As the three descended, painstakingly supporting the injured Sherpa over the succession of aluminum ladders spanning crevasses and descending the sides of truck-sized seracs, a team of rescuers came flooding up through the icefall.
“All the teams sent everybody they could, all the doctors in Base Camp went up there, people with shovels, it was a brotherhood. When we got to Base Camp around 9 or 9:30, everybody was out of their tents, standing there, looking at the icefall. And all morning they were trying to get the wounded out. And then the three helicopters that could get up there, they had used all their litter baskets for the wounded, so they just had to clip the bodies by their climbing harnesses, arms and legs dangling. It went on all afternoon, like a scene from Vietnam, bodies being lowered to the ground, just lining them up. And I was thinking, that could be me. And some of those guys have kids at home.”
As the full impact of what happened became clear to everyone, “There was a deafening silence falling over the entire camp,” Reiter said. “I saw seasoned climbers shielding their eyes from the sight of those bodies.”

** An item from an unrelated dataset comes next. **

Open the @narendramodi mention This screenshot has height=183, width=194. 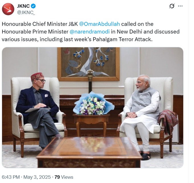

And, he added with a thoughtful smile, “That’s when all the answers you have for why climb Everest go out the window. I don’t see myself going through that icefall again. … If this is the greatest disappointment I ever face, I’ll be OK.”
Reiter had been trying to complete the Seven Summits – reaching the peak of the highest mountain on every continent. He had already done six, Everest was the last and this year was his second try. It may well be, he said on Monday, his last.
Reiter has been climbing with little more than one lung since a cancer was discovered as he neared the top of Aconcagua, the highest mountain in South America. He barely survived that climb, but returned post-surgery and successfully summited.
While he was physically “at the top of my game” this year on Everest, and while his body was ready for a summit bid, his Sherpa partner wasn’t willing. With many others, Dawa had returned to Kathmandu after the avalanche in a show of support for better compensation to families of accident victims.
True to his word, four days later he returned to Base Camp. “Dawa told me, ‘I came back for you, I stand by you, but I can’t go up this mountain.”
Reiter was in full support. “Emotionally, I don’t know what that would have been like. There are still three bodies up there. It wouldn’t have felt right.”